**SHORT TASK**
Copy every line of the listing from the one containing "The width and" down through the one containing "pyautogui.click(x=643, y=416)", and shift each coordinate in the answers by adding -92 to it.

**ROWS**
# # # # #
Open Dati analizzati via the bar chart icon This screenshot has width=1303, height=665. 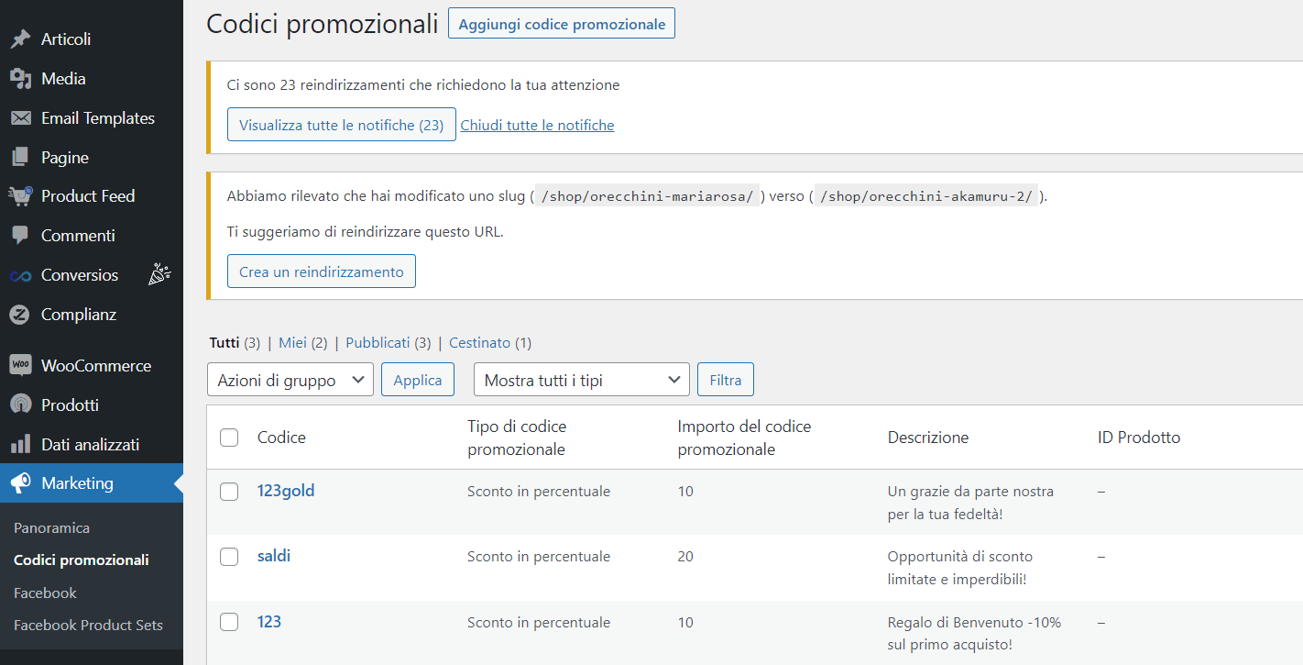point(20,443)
# # # # #
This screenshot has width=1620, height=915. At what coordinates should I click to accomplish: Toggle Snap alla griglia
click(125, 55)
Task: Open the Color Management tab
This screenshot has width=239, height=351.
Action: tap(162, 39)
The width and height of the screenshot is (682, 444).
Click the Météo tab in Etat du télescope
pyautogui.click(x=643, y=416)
# # # # #
**SOLUTION TO THE PROBLEM**
The width and height of the screenshot is (682, 444).
Click the Météo tab in Etat du télescope
pyautogui.click(x=551, y=324)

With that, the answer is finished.